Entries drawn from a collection

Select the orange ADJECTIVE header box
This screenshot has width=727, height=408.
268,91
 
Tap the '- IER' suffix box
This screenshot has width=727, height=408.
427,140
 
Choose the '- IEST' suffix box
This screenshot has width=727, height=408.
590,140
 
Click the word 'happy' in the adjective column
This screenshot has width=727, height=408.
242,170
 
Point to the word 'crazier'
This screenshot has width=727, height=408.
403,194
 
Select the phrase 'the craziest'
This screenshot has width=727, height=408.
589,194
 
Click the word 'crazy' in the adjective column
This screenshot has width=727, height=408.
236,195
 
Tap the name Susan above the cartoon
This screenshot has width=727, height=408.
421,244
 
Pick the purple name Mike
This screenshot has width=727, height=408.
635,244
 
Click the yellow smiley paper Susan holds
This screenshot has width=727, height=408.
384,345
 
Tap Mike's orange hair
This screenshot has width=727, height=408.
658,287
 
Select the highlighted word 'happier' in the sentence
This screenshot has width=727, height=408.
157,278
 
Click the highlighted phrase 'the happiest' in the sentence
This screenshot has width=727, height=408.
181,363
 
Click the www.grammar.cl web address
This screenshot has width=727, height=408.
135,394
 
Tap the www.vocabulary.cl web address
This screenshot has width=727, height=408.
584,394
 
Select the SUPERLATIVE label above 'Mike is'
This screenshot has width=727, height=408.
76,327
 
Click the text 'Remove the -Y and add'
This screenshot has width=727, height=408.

- PROBLEM DESCRIPTION -
Write out all the items above again, swapping "Click" for "Press" wherever it occurs and leaving every other word unchanged.

- WRITTEN REPLY -
Select the orange ADJECTIVE header box
This screenshot has width=727, height=408.
268,91
 
Tap the '- IER' suffix box
This screenshot has width=727, height=408.
427,140
 
Choose the '- IEST' suffix box
This screenshot has width=727, height=408.
590,140
 
Press the word 'happy' in the adjective column
This screenshot has width=727, height=408.
242,170
 
Point to the word 'crazier'
This screenshot has width=727, height=408.
403,194
 
Select the phrase 'the craziest'
This screenshot has width=727, height=408.
589,194
 
Press the word 'crazy' in the adjective column
This screenshot has width=727, height=408.
236,195
 
Tap the name Susan above the cartoon
This screenshot has width=727, height=408.
421,244
 
Pick the purple name Mike
This screenshot has width=727, height=408.
635,244
 
Press the yellow smiley paper Susan holds
This screenshot has width=727, height=408.
384,345
 
Tap Mike's orange hair
This screenshot has width=727, height=408.
658,287
 
Select the highlighted word 'happier' in the sentence
This screenshot has width=727, height=408.
157,278
 
Press the highlighted phrase 'the happiest' in the sentence
This screenshot has width=727, height=408.
181,363
 
Press the www.grammar.cl web address
This screenshot has width=727, height=408.
135,394
 
Tap the www.vocabulary.cl web address
This screenshot has width=727, height=408.
584,394
 
Select the SUPERLATIVE label above 'Mike is'
This screenshot has width=727, height=408.
76,327
 
Press the text 'Remove the -Y and add'
This screenshot has width=727, height=408.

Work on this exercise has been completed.